IMF chief urges troubled Tunisia to press on with reforms

International Monetary Fund chief, French Christine Lagarde meets with Tunisian Prime Minister Habib Essid (R) on September 8, 2015 in Tunis (AFP Photo/Salah Lahbibi) (AFP)

Tunis (AFP) - IMF chief Christine Lagarde urged Tunisia, whose vital tourism sector has been hard hit this year by deadly Islamist violence, to press ahead with the "vast number" of pending economic reforms.

However, while noting difficult international economic conditions and the negative effects of Islamist attacks on the national museum and a popular tourist resort, she said Tunisia was "proving its resilience."

Lagarde spoke after meeting President Beji Caid Essebsi and Prime Minister Habib Essid.

"We agreed on the need to move forward as quickly as possible on the vast number of reforms still to be executed," the International Monetary Fund director said.

"To maintain growth, create the conditions of prosperity and, above all, create employment, it is imperative to maintain security, macroeconomic and financial stability so that confidence can be restored" among domestic and foreign investors, she said.
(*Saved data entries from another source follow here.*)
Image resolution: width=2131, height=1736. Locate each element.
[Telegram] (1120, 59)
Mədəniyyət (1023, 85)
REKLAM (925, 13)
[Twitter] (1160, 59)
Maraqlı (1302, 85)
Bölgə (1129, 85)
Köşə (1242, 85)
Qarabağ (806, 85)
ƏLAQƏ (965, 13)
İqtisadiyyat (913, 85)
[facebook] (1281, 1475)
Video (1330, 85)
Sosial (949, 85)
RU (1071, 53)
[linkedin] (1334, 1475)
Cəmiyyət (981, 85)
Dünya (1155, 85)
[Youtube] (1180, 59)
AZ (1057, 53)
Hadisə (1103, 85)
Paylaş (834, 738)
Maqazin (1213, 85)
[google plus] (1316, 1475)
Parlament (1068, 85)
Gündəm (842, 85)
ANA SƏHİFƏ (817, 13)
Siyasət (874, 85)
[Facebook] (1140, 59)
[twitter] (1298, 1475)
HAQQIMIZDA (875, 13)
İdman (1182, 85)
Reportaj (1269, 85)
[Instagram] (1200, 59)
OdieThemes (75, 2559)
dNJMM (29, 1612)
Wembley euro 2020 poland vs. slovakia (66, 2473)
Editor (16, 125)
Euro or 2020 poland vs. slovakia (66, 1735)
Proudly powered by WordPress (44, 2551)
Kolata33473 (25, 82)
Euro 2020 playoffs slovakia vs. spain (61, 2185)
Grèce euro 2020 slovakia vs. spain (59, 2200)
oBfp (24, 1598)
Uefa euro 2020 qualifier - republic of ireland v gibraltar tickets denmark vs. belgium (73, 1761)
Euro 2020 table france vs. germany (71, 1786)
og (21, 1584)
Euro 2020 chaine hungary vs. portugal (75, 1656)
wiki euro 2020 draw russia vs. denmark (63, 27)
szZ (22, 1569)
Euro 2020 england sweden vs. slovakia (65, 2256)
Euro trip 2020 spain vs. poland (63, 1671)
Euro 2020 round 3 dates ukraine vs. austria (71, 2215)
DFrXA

She said this requires a solid banking system, as well as an efficient public administration, a fair tax system and a business climate that is open to competition while also providing modern social protections.

She said she was "confident... in Tunisia's ability to meet these challenges."

Since the popular uprising that ousted a longtime dictator in early 2011, Tunisia's economy has struggled to take off.

It was badly shaken in March by an attack on the national museum, followed by one in June in the resort of Sousse, that killed a total of 59 tourists.

GDP grew by a modest 1.0 percent in the first half, but the full-year figure is expected to be only half a percent, the finance ministry has said.

In 2013, the IMF granted Tunisia a $1.7 billion (1.5 billion euro) credit line that was to have expired in June. It was extended for another seven months to give the country more time to adopt the needed reforms.